Problem requirements: Read through the entries below and copy each line where "agent" turns up.

Stored data:
*** Block opens ***
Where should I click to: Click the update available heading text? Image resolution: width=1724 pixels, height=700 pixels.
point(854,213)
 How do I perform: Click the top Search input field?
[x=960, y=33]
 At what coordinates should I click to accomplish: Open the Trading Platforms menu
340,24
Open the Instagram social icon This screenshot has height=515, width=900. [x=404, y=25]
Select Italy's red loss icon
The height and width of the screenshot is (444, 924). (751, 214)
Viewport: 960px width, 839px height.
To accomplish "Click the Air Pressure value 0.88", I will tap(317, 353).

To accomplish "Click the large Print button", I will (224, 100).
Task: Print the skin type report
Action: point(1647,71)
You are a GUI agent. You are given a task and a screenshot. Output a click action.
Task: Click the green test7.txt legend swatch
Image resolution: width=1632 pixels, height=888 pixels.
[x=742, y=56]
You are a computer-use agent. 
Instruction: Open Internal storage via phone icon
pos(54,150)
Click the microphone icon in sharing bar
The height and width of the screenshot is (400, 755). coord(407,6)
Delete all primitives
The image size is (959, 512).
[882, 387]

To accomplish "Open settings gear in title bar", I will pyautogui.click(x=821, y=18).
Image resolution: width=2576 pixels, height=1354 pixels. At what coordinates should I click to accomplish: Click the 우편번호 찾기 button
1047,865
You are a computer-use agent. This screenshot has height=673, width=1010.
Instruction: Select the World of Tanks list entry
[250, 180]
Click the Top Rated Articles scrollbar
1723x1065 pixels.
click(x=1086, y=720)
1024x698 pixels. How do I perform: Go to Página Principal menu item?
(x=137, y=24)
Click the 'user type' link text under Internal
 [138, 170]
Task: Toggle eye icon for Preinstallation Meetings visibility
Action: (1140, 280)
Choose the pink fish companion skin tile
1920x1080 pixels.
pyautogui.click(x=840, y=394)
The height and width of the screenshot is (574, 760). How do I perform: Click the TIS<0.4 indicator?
*** Block closes ***
Exercise answer:
You are a GUI agent. You are given a task and a screenshot. Output a click action.
You are a computer-use agent. 
You are a computer-use agent. This screenshot has height=673, width=1010.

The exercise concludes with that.